[Source records — start]

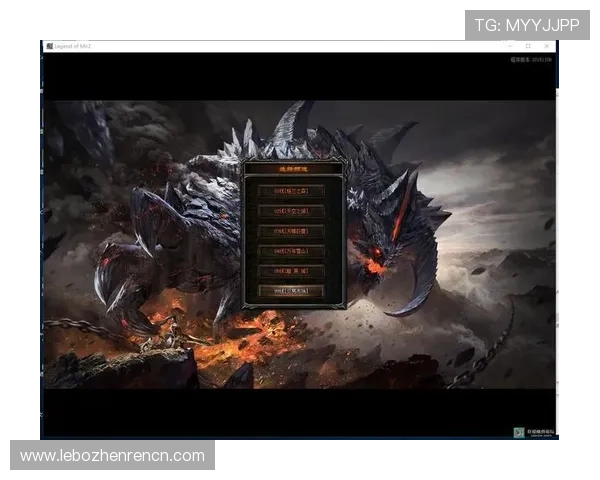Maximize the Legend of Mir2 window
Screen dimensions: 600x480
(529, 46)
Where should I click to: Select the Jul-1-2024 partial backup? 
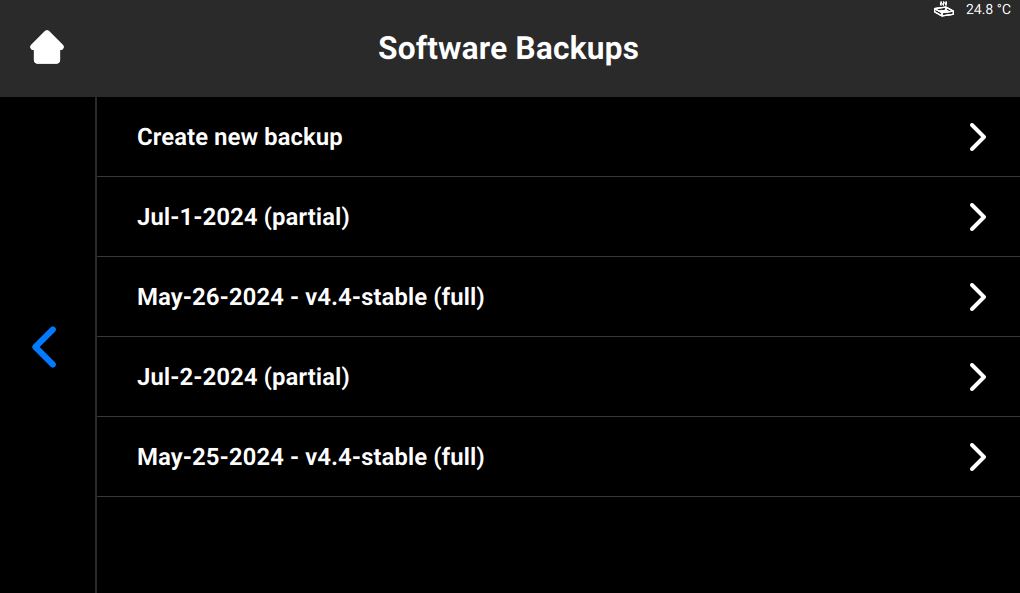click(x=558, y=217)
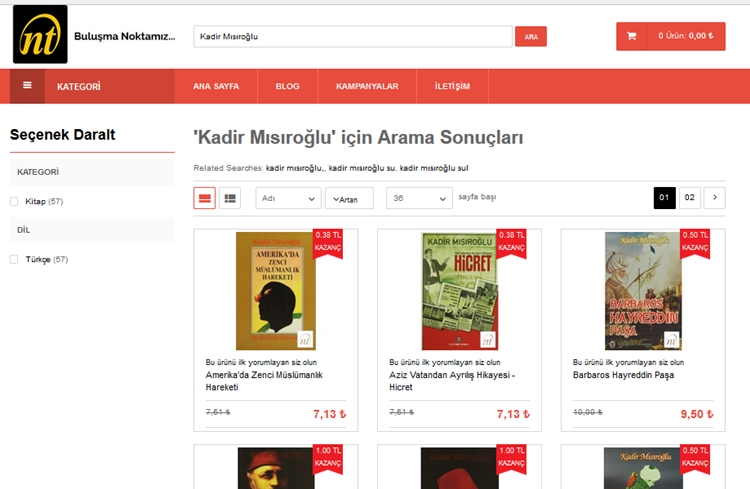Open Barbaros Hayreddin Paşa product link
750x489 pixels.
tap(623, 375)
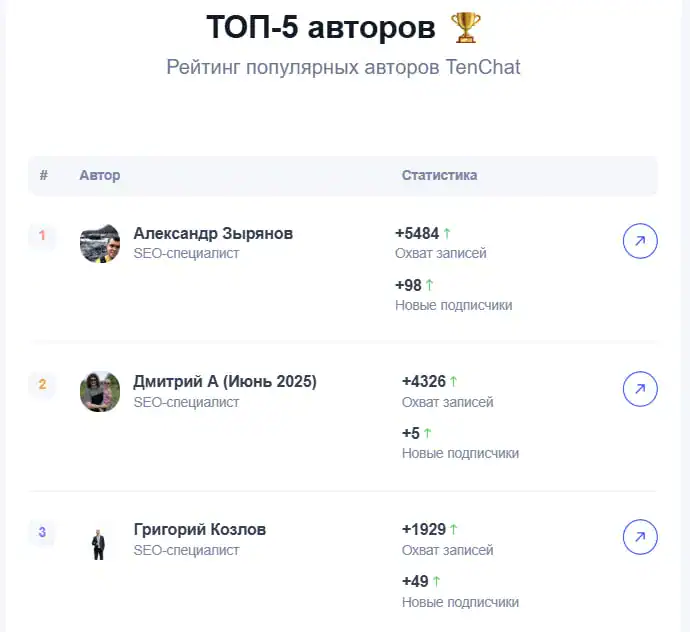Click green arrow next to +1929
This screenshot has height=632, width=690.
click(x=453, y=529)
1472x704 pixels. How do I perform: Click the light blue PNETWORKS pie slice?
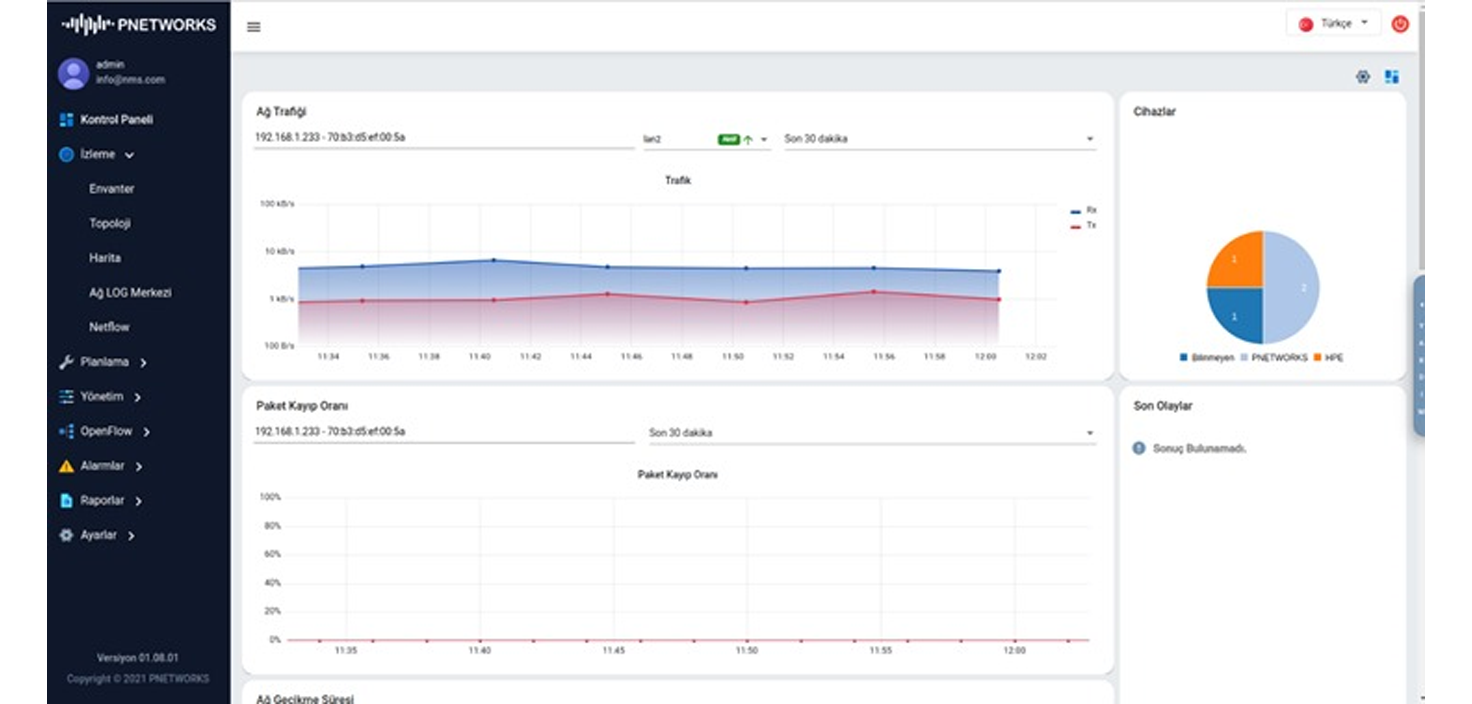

[Source records — finish]

Copy nothing but the lines from the line holding "Where should I" through the last line of the entries, exactly, while leaving out the pictures.

Where should I click to: Select the Jul-1-2024 partial backup? 
click(x=558, y=217)
Open Barbaros Hayreddin Paşa product link
750x489 pixels.
tap(623, 375)
Click green arrow next to +1929
This screenshot has height=632, width=690.
click(x=453, y=529)
1472x704 pixels. How do I perform: Click the light blue PNETWORKS pie slice?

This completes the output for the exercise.